(Excerpts from a dataset)
+++
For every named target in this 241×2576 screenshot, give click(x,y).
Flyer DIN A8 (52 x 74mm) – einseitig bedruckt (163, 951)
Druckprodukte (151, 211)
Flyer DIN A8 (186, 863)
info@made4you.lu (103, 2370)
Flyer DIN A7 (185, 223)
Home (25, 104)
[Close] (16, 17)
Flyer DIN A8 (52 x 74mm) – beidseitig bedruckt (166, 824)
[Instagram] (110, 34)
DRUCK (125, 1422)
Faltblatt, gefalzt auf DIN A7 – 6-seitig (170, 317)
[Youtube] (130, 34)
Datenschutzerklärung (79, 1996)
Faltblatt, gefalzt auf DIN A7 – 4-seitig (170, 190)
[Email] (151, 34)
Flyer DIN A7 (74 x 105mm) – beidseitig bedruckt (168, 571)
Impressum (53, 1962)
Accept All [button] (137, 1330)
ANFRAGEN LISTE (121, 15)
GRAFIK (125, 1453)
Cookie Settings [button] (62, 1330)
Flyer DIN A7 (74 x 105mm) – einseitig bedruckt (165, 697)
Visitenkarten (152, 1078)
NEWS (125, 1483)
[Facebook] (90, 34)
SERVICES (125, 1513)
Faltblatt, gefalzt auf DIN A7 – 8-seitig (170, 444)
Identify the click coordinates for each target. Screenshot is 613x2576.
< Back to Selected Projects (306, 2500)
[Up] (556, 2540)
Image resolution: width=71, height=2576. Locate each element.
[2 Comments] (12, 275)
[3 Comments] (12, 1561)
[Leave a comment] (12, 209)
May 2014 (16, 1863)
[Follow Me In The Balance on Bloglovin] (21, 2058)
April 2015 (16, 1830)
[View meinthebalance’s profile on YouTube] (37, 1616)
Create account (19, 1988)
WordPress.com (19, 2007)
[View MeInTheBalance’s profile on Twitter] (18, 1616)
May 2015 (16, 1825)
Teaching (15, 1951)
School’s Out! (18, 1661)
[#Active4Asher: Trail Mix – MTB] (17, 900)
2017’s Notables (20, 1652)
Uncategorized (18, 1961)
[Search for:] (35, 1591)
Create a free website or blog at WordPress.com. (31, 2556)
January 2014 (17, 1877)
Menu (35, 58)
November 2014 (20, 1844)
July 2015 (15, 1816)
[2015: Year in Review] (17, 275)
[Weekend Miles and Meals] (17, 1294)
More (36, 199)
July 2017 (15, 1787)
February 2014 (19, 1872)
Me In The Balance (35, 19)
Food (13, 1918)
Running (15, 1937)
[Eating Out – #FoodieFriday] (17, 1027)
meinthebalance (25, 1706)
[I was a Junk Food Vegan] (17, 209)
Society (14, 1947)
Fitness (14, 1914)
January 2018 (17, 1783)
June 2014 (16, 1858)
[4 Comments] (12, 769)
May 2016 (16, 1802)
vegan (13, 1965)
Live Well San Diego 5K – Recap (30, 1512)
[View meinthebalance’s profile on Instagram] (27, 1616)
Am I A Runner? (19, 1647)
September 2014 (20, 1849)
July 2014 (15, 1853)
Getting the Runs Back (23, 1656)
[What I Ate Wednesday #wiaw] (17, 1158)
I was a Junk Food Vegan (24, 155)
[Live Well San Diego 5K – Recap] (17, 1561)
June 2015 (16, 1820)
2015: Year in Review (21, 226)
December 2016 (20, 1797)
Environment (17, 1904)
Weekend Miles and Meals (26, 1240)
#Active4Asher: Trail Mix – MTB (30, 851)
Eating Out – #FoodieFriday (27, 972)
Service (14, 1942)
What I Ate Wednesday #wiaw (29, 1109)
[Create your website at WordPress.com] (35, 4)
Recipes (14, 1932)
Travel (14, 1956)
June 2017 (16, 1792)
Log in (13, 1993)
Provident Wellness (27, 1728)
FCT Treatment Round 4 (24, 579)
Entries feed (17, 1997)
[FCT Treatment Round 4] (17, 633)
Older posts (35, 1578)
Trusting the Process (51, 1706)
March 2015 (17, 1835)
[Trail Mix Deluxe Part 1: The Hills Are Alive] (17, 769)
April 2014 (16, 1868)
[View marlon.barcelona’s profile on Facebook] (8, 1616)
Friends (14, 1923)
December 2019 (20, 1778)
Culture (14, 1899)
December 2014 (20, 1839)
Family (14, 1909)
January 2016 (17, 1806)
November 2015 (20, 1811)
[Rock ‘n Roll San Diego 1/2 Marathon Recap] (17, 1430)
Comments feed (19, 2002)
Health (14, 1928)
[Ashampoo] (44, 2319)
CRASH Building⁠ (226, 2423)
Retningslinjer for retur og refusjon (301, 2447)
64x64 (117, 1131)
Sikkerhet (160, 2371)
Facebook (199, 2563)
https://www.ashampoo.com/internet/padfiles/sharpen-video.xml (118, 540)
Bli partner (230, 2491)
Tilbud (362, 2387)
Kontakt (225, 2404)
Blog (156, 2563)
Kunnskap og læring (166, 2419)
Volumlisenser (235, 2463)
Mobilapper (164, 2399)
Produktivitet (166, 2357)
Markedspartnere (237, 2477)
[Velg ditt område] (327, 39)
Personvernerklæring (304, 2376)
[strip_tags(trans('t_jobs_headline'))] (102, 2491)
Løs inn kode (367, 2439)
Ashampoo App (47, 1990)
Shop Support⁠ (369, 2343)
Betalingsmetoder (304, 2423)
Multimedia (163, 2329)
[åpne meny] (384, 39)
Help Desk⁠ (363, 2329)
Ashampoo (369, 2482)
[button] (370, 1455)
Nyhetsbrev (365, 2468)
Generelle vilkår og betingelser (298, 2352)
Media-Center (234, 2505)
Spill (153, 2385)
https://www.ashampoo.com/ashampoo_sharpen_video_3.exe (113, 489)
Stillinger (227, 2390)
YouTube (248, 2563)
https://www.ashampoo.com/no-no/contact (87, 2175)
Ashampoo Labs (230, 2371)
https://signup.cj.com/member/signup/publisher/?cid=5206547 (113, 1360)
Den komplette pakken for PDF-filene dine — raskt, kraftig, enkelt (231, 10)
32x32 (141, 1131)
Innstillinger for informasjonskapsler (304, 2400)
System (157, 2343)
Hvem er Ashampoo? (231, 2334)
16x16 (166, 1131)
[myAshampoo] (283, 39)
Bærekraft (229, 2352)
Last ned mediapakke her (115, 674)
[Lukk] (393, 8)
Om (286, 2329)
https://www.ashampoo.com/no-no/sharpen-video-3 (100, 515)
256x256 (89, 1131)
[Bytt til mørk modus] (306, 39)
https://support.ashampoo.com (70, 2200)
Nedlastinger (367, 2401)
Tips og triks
+++
Every entry above should be duplicated exactly.

For every named target in this 241×2576 screenshot, give click(x,y).
Flyer DIN A8 (52 x 74mm) – einseitig bedruckt (163, 951)
Druckprodukte (151, 211)
Flyer DIN A8 (186, 863)
info@made4you.lu (103, 2370)
Flyer DIN A7 (185, 223)
Home (25, 104)
[Close] (16, 17)
Flyer DIN A8 (52 x 74mm) – beidseitig bedruckt (166, 824)
[Instagram] (110, 34)
DRUCK (125, 1422)
Faltblatt, gefalzt auf DIN A7 – 6-seitig (170, 317)
[Youtube] (130, 34)
Datenschutzerklärung (79, 1996)
Faltblatt, gefalzt auf DIN A7 – 4-seitig (170, 190)
[Email] (151, 34)
Flyer DIN A7 (74 x 105mm) – beidseitig bedruckt (168, 571)
Impressum (53, 1962)
Accept All [button] (137, 1330)
ANFRAGEN LISTE (121, 15)
GRAFIK (125, 1453)
Cookie Settings [button] (62, 1330)
Flyer DIN A7 (74 x 105mm) – einseitig bedruckt (165, 697)
Visitenkarten (152, 1078)
NEWS (125, 1483)
[Facebook] (90, 34)
SERVICES (125, 1513)
Faltblatt, gefalzt auf DIN A7 – 8-seitig (170, 444)
Identify the click coordinates for each target. Screenshot is 613x2576.
< Back to Selected Projects (306, 2500)
[Up] (556, 2540)
Image resolution: width=71, height=2576. Locate each element.
[2 Comments] (12, 275)
[3 Comments] (12, 1561)
[Leave a comment] (12, 209)
May 2014 (16, 1863)
[Follow Me In The Balance on Bloglovin] (21, 2058)
April 2015 (16, 1830)
[View meinthebalance’s profile on YouTube] (37, 1616)
Create account (19, 1988)
WordPress.com (19, 2007)
[View MeInTheBalance’s profile on Twitter] (18, 1616)
May 2015 (16, 1825)
Teaching (15, 1951)
School’s Out! (18, 1661)
[#Active4Asher: Trail Mix – MTB] (17, 900)
2017’s Notables (20, 1652)
Uncategorized (18, 1961)
[Search for:] (35, 1591)
Create a free website or blog at WordPress.com. (31, 2556)
January 2014 (17, 1877)
Menu (35, 58)
November 2014 (20, 1844)
July 2015 (15, 1816)
[2015: Year in Review] (17, 275)
[Weekend Miles and Meals] (17, 1294)
More (36, 199)
July 2017 (15, 1787)
February 2014 (19, 1872)
Me In The Balance (35, 19)
Food (13, 1918)
Running (15, 1937)
[Eating Out – #FoodieFriday] (17, 1027)
meinthebalance (25, 1706)
[I was a Junk Food Vegan] (17, 209)
Society (14, 1947)
Fitness (14, 1914)
January 2018 (17, 1783)
June 2014 (16, 1858)
[4 Comments] (12, 769)
May 2016 (16, 1802)
vegan (13, 1965)
Live Well San Diego 5K – Recap (30, 1512)
[View meinthebalance’s profile on Instagram] (27, 1616)
Am I A Runner? (19, 1647)
September 2014 (20, 1849)
July 2014 (15, 1853)
Getting the Runs Back (23, 1656)
[What I Ate Wednesday #wiaw] (17, 1158)
I was a Junk Food Vegan (24, 155)
[Live Well San Diego 5K – Recap] (17, 1561)
June 2015 (16, 1820)
2015: Year in Review (21, 226)
December 2016 (20, 1797)
Environment (17, 1904)
Weekend Miles and Meals (26, 1240)
#Active4Asher: Trail Mix – MTB (30, 851)
Eating Out – #FoodieFriday (27, 972)
Service (14, 1942)
What I Ate Wednesday #wiaw (29, 1109)
[Create your website at WordPress.com] (35, 4)
Recipes (14, 1932)
Travel (14, 1956)
June 2017 (16, 1792)
Log in (13, 1993)
Provident Wellness (27, 1728)
FCT Treatment Round 4 (24, 579)
Entries feed (17, 1997)
[FCT Treatment Round 4] (17, 633)
Older posts (35, 1578)
Trusting the Process (51, 1706)
March 2015 (17, 1835)
[Trail Mix Deluxe Part 1: The Hills Are Alive] (17, 769)
April 2014 (16, 1868)
[View marlon.barcelona’s profile on Facebook] (8, 1616)
Friends (14, 1923)
December 2019 (20, 1778)
Culture (14, 1899)
December 2014 (20, 1839)
Family (14, 1909)
January 2016 (17, 1806)
November 2015 (20, 1811)
[Rock ‘n Roll San Diego 1/2 Marathon Recap] (17, 1430)
Comments feed (19, 2002)
Health (14, 1928)
[Ashampoo] (44, 2319)
CRASH Building⁠ (226, 2423)
Retningslinjer for retur og refusjon (301, 2447)
64x64 (117, 1131)
Sikkerhet (160, 2371)
Facebook (199, 2563)
https://www.ashampoo.com/internet/padfiles/sharpen-video.xml (118, 540)
Bli partner (230, 2491)
Tilbud (362, 2387)
Kontakt (225, 2404)
Blog (156, 2563)
Kunnskap og læring (166, 2419)
Volumlisenser (235, 2463)
Mobilapper (164, 2399)
Produktivitet (166, 2357)
Markedspartnere (237, 2477)
[Velg ditt område] (327, 39)
Personvernerklæring (304, 2376)
[strip_tags(trans('t_jobs_headline'))] (102, 2491)
Løs inn kode (367, 2439)
Ashampoo App (47, 1990)
Shop Support⁠ (369, 2343)
Betalingsmetoder (304, 2423)
Multimedia (163, 2329)
[åpne meny] (384, 39)
Help Desk⁠ (363, 2329)
Ashampoo (369, 2482)
[button] (370, 1455)
Nyhetsbrev (365, 2468)
Generelle vilkår og betingelser (298, 2352)
Media-Center (234, 2505)
Spill (153, 2385)
https://www.ashampoo.com/ashampoo_sharpen_video_3.exe (113, 489)
Stillinger (227, 2390)
YouTube (248, 2563)
https://www.ashampoo.com/no-no/contact (87, 2175)
Ashampoo Labs (230, 2371)
https://signup.cj.com/member/signup/publisher/?cid=5206547 (113, 1360)
Den komplette pakken for PDF-filene dine — raskt, kraftig, enkelt (231, 10)
32x32 (141, 1131)
Innstillinger for informasjonskapsler (304, 2400)
System (157, 2343)
Hvem er Ashampoo? (231, 2334)
16x16 (166, 1131)
[myAshampoo] (283, 39)
Bærekraft (229, 2352)
Last ned mediapakke her (115, 674)
[Lukk] (393, 8)
Om (286, 2329)
https://www.ashampoo.com/no-no/sharpen-video-3 (100, 515)
256x256 (89, 1131)
[Bytt til mørk modus] (306, 39)
https://support.ashampoo.com (70, 2200)
Nedlastinger (367, 2401)
Tips og triks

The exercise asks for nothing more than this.